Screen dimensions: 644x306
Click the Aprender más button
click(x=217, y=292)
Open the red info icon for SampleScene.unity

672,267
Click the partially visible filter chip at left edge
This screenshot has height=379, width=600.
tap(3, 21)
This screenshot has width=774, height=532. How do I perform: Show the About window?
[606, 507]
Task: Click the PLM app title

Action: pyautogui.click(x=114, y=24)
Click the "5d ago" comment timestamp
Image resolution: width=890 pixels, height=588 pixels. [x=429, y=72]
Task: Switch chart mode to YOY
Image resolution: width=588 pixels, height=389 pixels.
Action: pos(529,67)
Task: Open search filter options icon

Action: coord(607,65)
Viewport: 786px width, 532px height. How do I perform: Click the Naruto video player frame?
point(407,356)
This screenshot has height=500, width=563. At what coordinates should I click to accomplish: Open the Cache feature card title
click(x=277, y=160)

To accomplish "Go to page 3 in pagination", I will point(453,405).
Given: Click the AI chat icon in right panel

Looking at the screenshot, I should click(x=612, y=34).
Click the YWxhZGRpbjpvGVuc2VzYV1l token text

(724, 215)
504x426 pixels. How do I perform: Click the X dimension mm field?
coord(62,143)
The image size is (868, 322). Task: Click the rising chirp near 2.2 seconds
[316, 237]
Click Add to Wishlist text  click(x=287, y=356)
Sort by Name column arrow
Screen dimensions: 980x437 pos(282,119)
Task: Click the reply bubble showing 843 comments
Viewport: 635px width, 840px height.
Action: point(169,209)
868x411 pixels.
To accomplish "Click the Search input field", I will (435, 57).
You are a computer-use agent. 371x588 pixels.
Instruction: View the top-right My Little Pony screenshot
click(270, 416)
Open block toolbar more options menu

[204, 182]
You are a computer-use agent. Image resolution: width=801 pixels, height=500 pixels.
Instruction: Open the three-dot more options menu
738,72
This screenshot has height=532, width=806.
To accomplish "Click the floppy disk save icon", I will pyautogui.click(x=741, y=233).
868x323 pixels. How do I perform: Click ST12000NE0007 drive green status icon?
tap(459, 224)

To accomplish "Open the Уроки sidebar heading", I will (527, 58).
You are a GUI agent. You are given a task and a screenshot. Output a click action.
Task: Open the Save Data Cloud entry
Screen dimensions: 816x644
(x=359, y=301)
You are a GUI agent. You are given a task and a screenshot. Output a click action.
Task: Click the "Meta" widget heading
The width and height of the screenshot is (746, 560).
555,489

> _Activity_
The answer should be nothing but the number of lines in this data that include "heading".

> _Output for this task_
2